AIM:
Rewrite the items from the line with "How do I perform: Enable" to the line with "Open the ელექტროენერგია", putting "cost entry" in place of "expense row" and changing nothing else. Leave the pictures out of your answer.

-- Start of DATA FOR THIS EXERCISE --

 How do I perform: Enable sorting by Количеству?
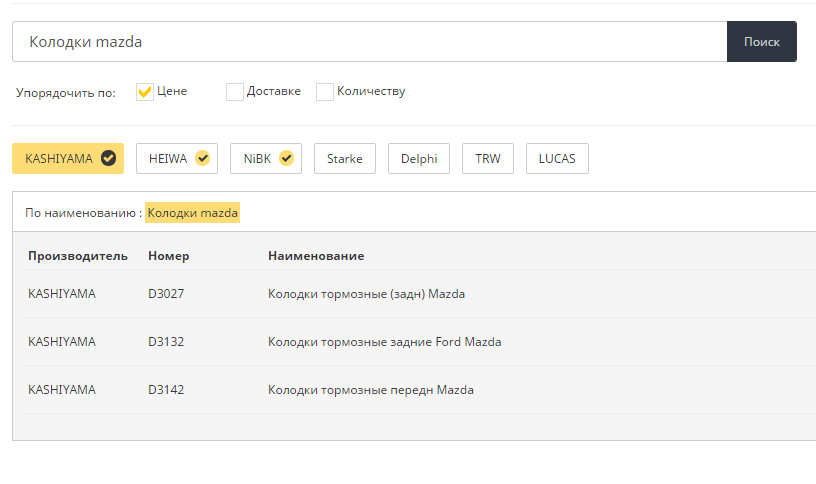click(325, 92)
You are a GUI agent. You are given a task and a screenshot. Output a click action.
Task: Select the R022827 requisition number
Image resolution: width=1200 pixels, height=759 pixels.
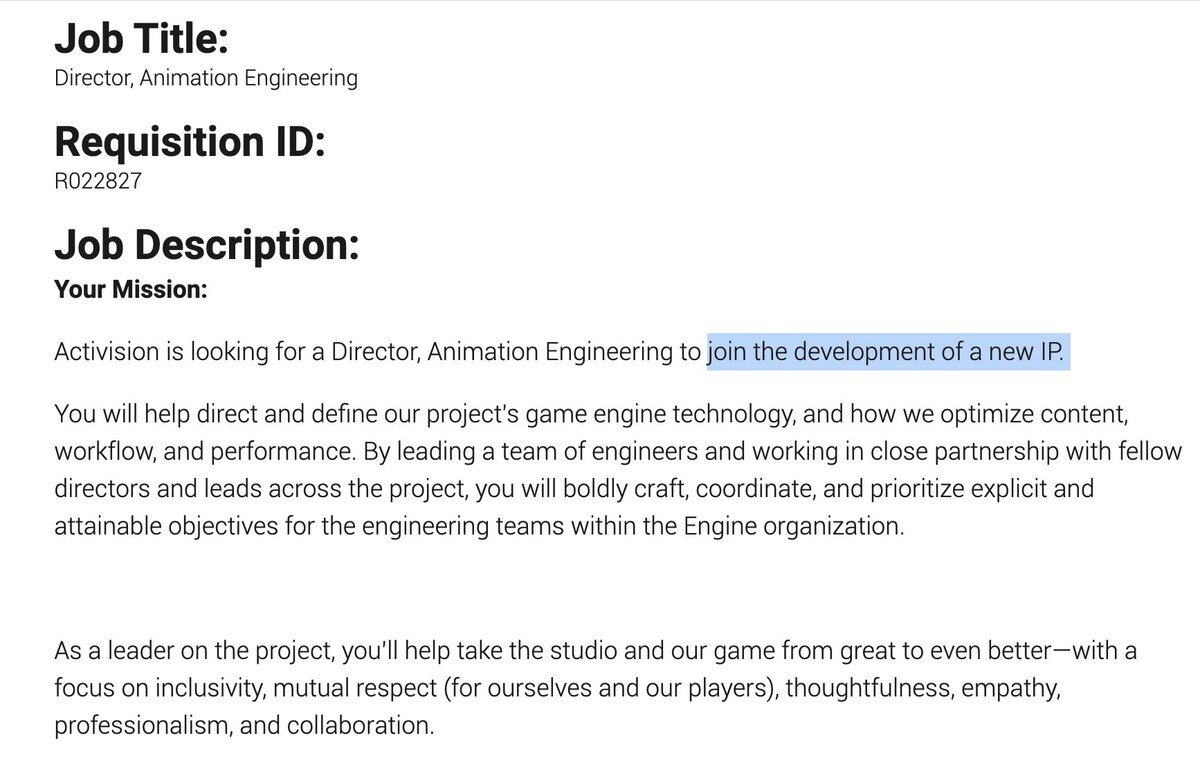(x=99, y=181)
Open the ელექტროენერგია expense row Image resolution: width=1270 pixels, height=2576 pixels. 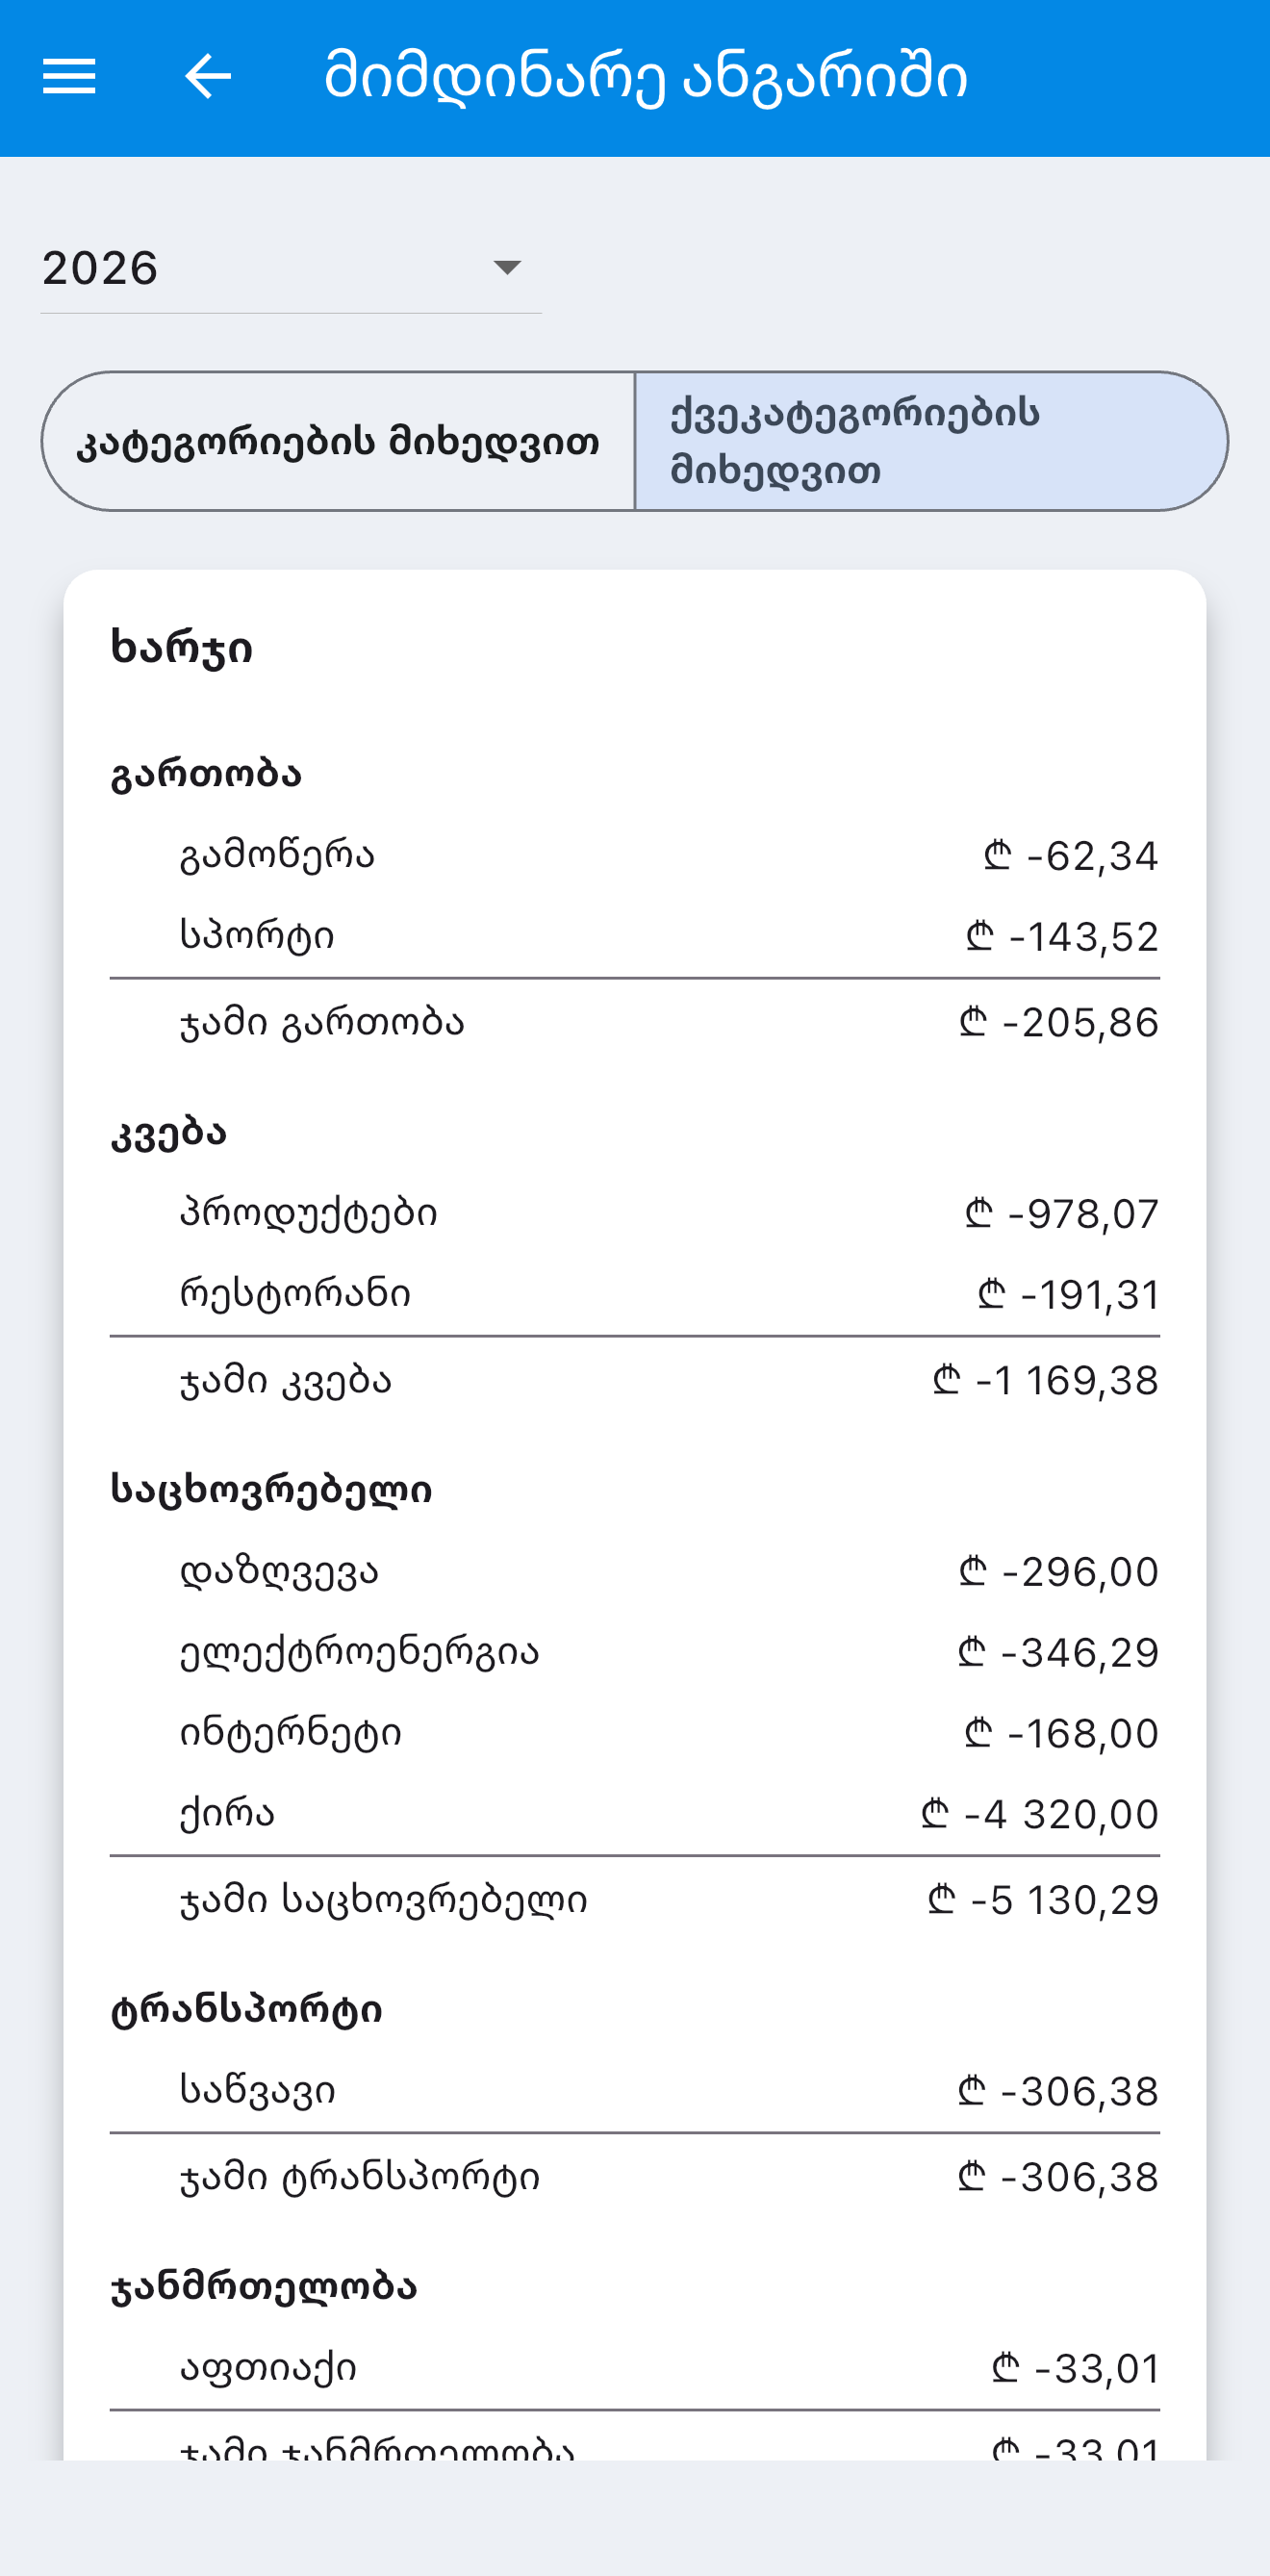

-- End of DATA FOR THIS EXERCISE --
-- Start of DATA FOR THIS EXERCISE --

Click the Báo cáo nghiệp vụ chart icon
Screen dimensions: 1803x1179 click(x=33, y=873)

-- End of DATA FOR THIS EXERCISE --
-- Start of DATA FOR THIS EXERCISE --

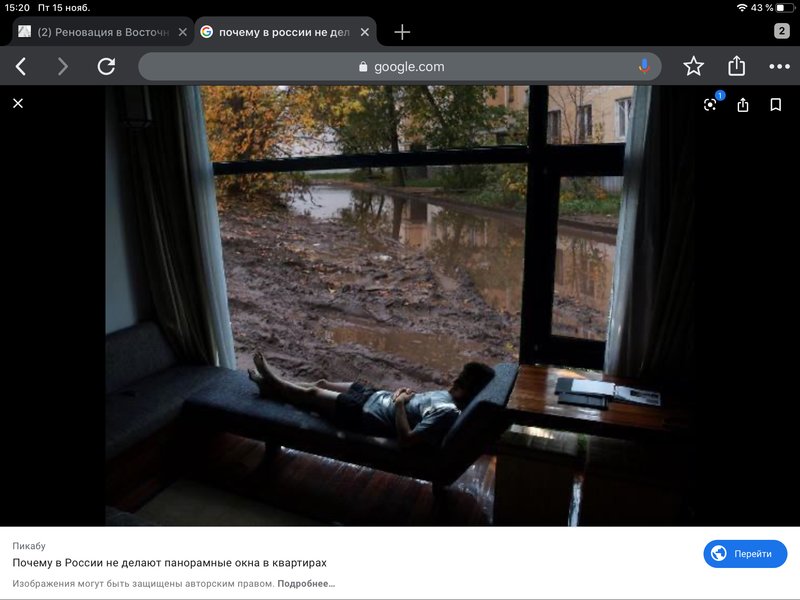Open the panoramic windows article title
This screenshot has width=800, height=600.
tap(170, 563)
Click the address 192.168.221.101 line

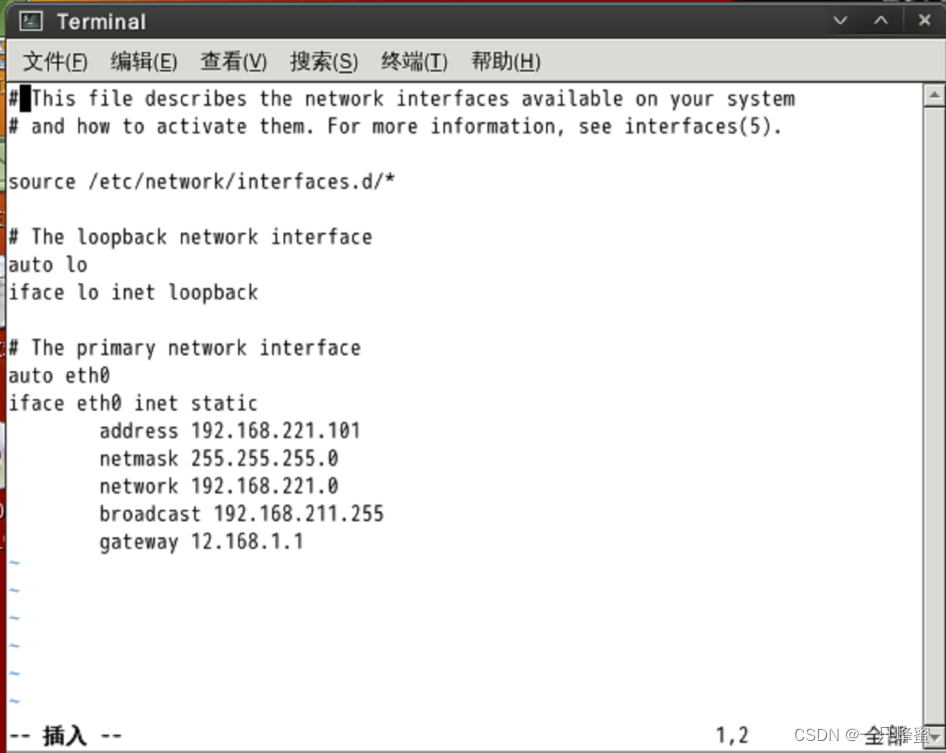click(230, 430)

-- End of DATA FOR THIS EXERCISE --

CORRECT OUTPUT:
 How do I perform: Enable sorting by Количеству?
click(325, 92)
You are a GUI agent. You are given a task and a screenshot. Output a click action.
Task: Select the R022827 requisition number
Image resolution: width=1200 pixels, height=759 pixels.
(x=99, y=181)
Open the ელექტროენერგია cost entry Image resolution: width=1270 pixels, height=2576 pixels. 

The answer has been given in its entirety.